Entries taken from a collection
________________________________________
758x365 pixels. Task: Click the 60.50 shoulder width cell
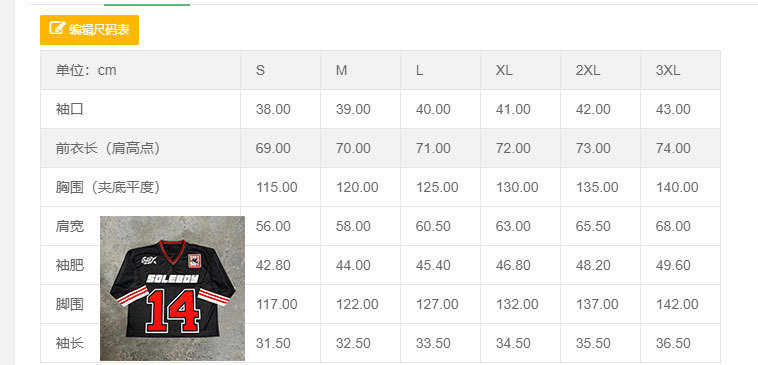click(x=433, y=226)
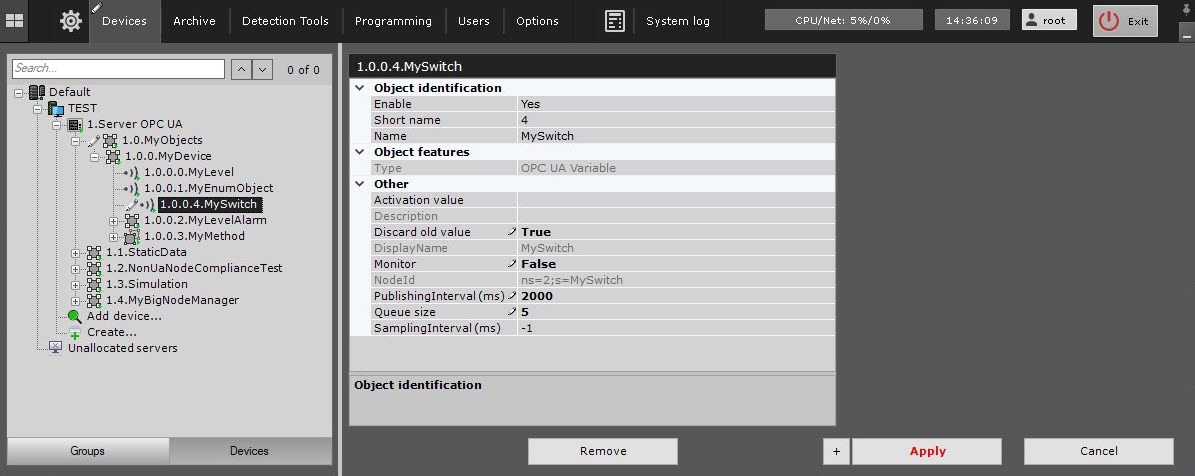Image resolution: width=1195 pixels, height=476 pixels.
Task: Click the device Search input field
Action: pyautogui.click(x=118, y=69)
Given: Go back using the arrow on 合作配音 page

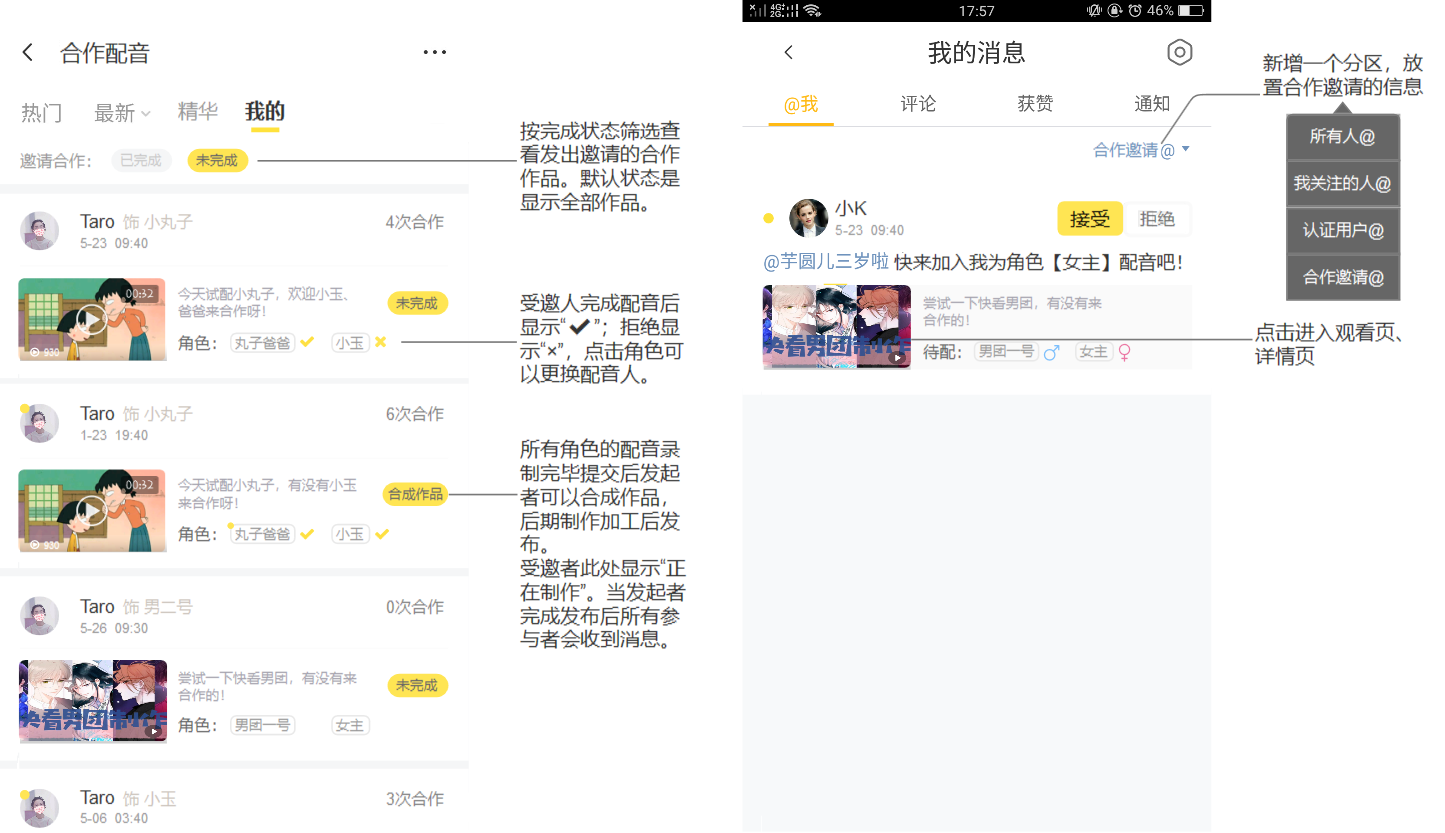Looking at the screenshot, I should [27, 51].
________________________________________
> [Task item]: Every record gets retyped exactly; no picture goes into the copy.

> [Answer area]:
758x365 pixels. Task: Click the 60.50 shoulder width cell
click(x=433, y=226)
Image resolution: width=1195 pixels, height=476 pixels.
Task: Click the device Search input field
Action: pyautogui.click(x=118, y=69)
Given: Go back using the arrow on 合作配音 page

Looking at the screenshot, I should [27, 51].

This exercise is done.